For Teensy 2.0, we started selling a pre-programmed 32u4 chip, to support people making the transition from using a $16 PCB to designing their own. The $8 chip is still relatively expensive (you are buying software, and also a physical product which we handle in low volume), but the pre-programmed chip lets you take the step of making your own PCB without also needing to take the difficult step of transitioning to different software at the same time.
For Teensy 3.0, we'll certainly offer a pre-programmed Mini54 chip at some point. It will be in the larger TQFP package. In fact, I recently purchased the ZIF socket we'll use for programming these chips, but I haven't built the board and a version of the test fixture to program just the chip. There's still a lot of software work to do on 3.0, so this is near the bottom of my priority list... but also it's a low priority because so far nobody has really needed it. I'm sure that will change over the next few months.

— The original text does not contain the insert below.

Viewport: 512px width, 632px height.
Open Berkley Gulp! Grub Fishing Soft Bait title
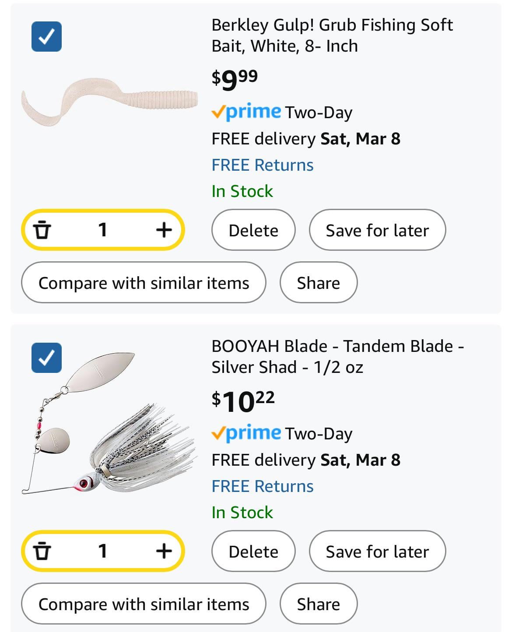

Ultimately, if you're selling a product in high volume, you'll want to make your own board without buying anything from PJRC. For Teensy 3.0, you've got every last line of source code for everything on the MK20 chip. This was one of the goals of 3.0... to let you transition from a Teensy board to your own board, without having to program a bootloader onto the MK20 chip. There are companies that make programming hardware meant for using Freescale's chips in high volume. P&E Micro is the main one. You'll probably buy something from them? I can't help you select a P&E Micro product, but I'm sure their sales people will be more than happy to help!
I want to help you with using Teensy to at least get your commercial product started. Really, I do. I there's something you need, just ask me. I'm reasonable. I put an incredible amount of work into Teensy, and ultimately make far less than before I left my professional engineering job, because I really do want to make a platform you can use to be successful.
But please do understand I get a LOT of these questions about transitioning from an idea to a high volume product when they're very early in the idea stage. In fact the contact often happens as a phone call before even buying a single $16 Teensy and trying to physically build a first proof-of-concept prototype (and rarely do those lengthy conversations turn into a single $16 sale). I'm usually happy to help, but Teensy is ultimately about a platform that helps you to help yourself.
Also, keep in mind PJRC's business model is based on much more engineering work than most companies in this market. Honestly, it's not a great way to be profitable.... the "open hardware" money is in distribution of parts and sale of other people's designs, where minimal engineering effort is needed. Even Arduino primarily aggregates 3rd party contributions, though only recently they've finally hired a full time programmer (Christian Maglie) now that they've grown so much. PJRC is not even a tiny fraction of Arduino's size. In the market of Arduino-compatible boards, there is massive cloning. For an example, look at Sparkfun's "Pro Micro" board, which is amazingly similar to Teensy 2.0. The Arduino first announced Leonardo and published beta test code which they clearly said was not ready (and they weren't selling Leonardo boards), Sparkfun took that code, made a PCB from the pinout map, and started selling it with the buggy bootloader. Adafruit did the same, only briefly, but quickly discontinued using the buggy bootloader and offered to replace the boards for people without ISP programmers. Sparkfun kept selling the board and aggressively marketed it on their website, selling many hundreds (at considerably higher price than Teensy 2.0, by the way), even though they were well aware it had problems and their web page at the time specifically said to expect bootloader bugs. Had Teensy 2.0's very stable bootloader code been available, you can be sure Sparkfun would have been selling a Teensy board long ago, and PJRC would probably never have been able to make Teensy 3.0, nor the numerous Arduino contributions and other code I published.
So please understand releasing code to permits cloning is a sensitive issue. I really wish it were possible, but the commercial reality of this market is what it is. I try to do the best I can, and I really do want to help you to make your project a huge success.